Stevens, an ultramarathoner and mountain climber in his spare time, also launched a PKU awareness campaign and ran the infamous Marathon des Sables, covering 156 grueling miles across the sand dunes of the Sahara Desert in six days to help spread the word about the disease.
“Ray was a pretty unusual researcher,” Michaux says. “We appreciated his determination and his ability to focus his energies on something he believed in so strongly. He trained for the ultramarathon in a sauna. He wore a backpack. Darn if he didn’t finish. His feet were just raw. They taped him up like a mummy. He just endeared himself to the PKU community.”
The ultramarathon seemed like a sprint compared to the time it took the scientists to discover and develop the second drug to fight PKU, a molecule called Peg-Pal. It is administered by injection. Kuvan took only a few years to hit the market, but the drug development timeline for Peg-Pal was 17 years, the first six of which occurred in the lab, before it was ripe for clinical trial, according to Kakkis and BioMarin.

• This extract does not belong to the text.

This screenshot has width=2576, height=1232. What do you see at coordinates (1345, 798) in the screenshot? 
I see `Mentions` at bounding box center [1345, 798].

Peg-Pal (ultimately renamed Palynziq™) made it through clinical trials successfully, and the FDA approved it this year.
In February 2018, more than 200 students and faculty members listened to Stevens tell this story, his story, in a USC Dornsife lecture. In talking about his work with Koch and his involvement in the development of PKU treatments, he may have inspired future investigators to follow a similar path.
“So why do drug discovery?” he asked the crowd.
“Because you can make a difference in someone’s life.”
Editor’s note: Richard Koch, the USC and Children’s Hospital Los Angeles physician who dedicated his life to preventing disability and treating patients with PKU, died in 2011 at age 89.